Exercise instructions -> Although the data holds pictures, return only the lines from the one containing "Screen dimensions: 291x329" to the end, exactly, and without them.
----- Data supplied
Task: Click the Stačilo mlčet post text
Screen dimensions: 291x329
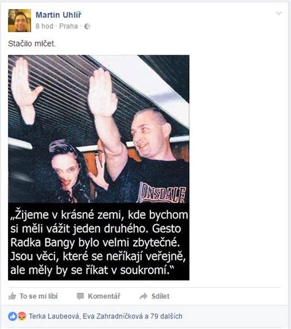Action: coord(32,43)
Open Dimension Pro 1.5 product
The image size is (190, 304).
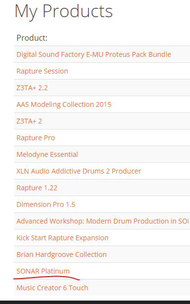pyautogui.click(x=46, y=204)
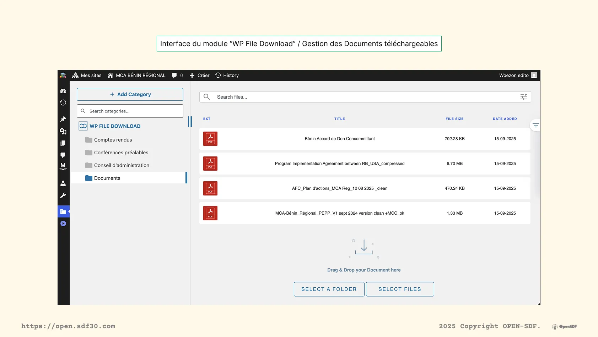The width and height of the screenshot is (598, 337).
Task: Open the Mes sites menu
Action: click(87, 75)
----------
Expected output ->
Screen dimensions: 291x329
Action: coord(32,43)
Open Dimension Pro 1.5 product
The image size is (190, 304).
pyautogui.click(x=46, y=204)
The width and height of the screenshot is (598, 337).
Task: Open the Mes sites menu
Action: click(87, 75)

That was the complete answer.